Обе указанные позиции в историческом осмыслении тоталитарного прошлого можно – вслед за М. Райнером Лепсиусом – назвать соответственно «интернализацией» и «экстернализацией»[150]. Тот, кто отождествляет себя исключительно с жертвами насилия, категорически отвергает собственную ответственность за совершенные преступления, то есть «экстернализирует» вину и ответственность; в другом случае зло «интернализируется», поскольку собственная причастность к вине и ответственности за преступления признается. В свое время Лепсиус предложил оба понятия, чтобы различить две формы осмысления нацистского режима в разделенных немецких государствах. ГДР однозначно видела себя на стороне жертв нацизма или на стороне борцов Сопротивления, то есть «экстернализировала» эту фазу немецкой истории; напротив, ФРГ, считая себя преемницей прежнего немецкого государства, включала в конструкцию собственной идентичности вину и ответственность за преступления против человечности, совершенные нацистской диктатурой, то есть здесь произошла «интернализация» вины и ответственности, что влекло за собой соответствующие политические последствия.

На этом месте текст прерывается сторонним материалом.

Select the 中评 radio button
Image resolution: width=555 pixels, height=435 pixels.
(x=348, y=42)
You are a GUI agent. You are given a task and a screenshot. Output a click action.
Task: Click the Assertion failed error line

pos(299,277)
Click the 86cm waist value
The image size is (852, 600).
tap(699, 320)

Подобно тому, как после 1949 года ФРГ интернализировала историю национал-социализма, после 1989 года воссоединенная Германия интернализировала историю ГДР. Немецкое восприятие истории ГДР как «второй диктатуры» соответствует базовой психоистерической парадигме. Новое воспринимается в свете того, что уже было пережито ранее; новое оценивается – сознательно или бессознательно – с оглядкой на уже сложившиеся схемы интерпретации. «Вторая диктатура» трактуется в Германии с оглядкой на первую, но одновременно она воспринимается в качестве проблематичного конкурента «первой диктатуры». Говоря о ГДР, мы зачастую явным или неявным образом исходим из оценочных постулатов относительно национал-социализма. Хотя эти исторические эпохи различаются достаточно четко, однако в историческом сознании постоянно происходит их совмещение, когда одно событие кажется тенью, схематичным повторением, а главное – конкурентом другого.

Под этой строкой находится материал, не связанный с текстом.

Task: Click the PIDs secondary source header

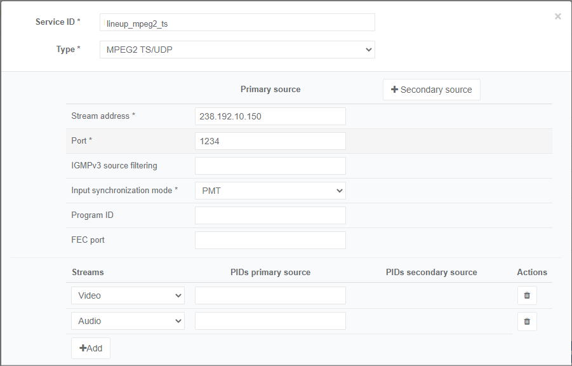Action: coord(432,272)
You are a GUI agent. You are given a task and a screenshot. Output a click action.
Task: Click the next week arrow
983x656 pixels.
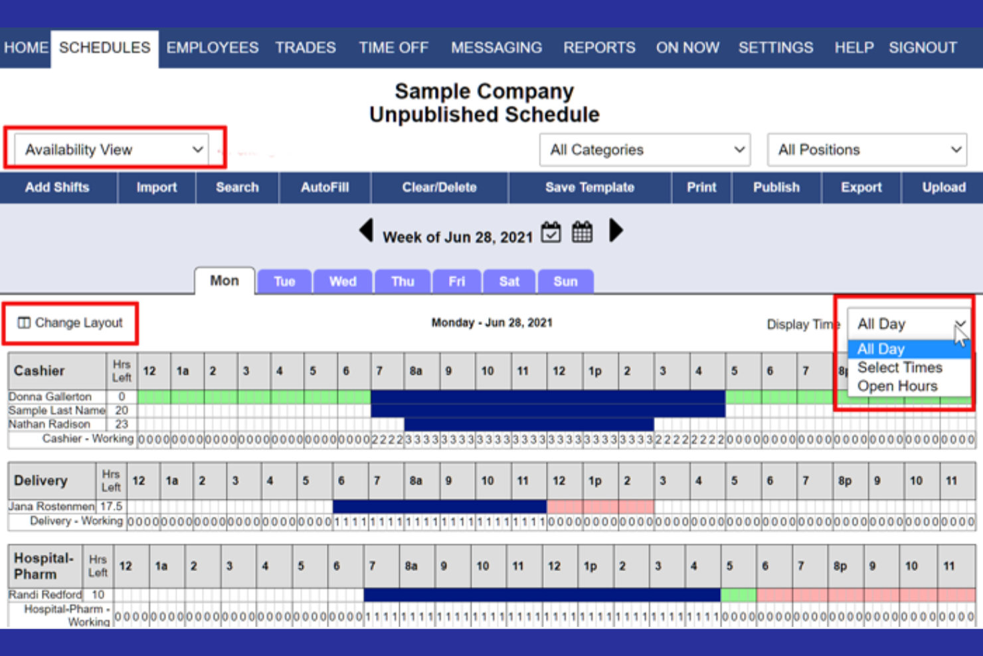coord(616,231)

Дискуссия об обеих немецких диктатурах
Различие между обеими немецкими диктатурами вполне очевидно из-за того смертоносного насилия, которое было нацелено нацистским государством как внутрь себя, так и вовне, против соседних стран и «расовых» меньшинств, прежде всего – против европейских евреев. Несомненно и структурное различие. От национал-социалистической диктатуры, которую избрали себе немцы, они не смогли освободиться сами. Новое начало стало для них возможно лишь благодаря союзникам по антифашистской коалиции, как на востоке, так и на западе. Напротив, в ГДР народ сам освободился от навязанной ему диктатуры, которую он себе не выбирал.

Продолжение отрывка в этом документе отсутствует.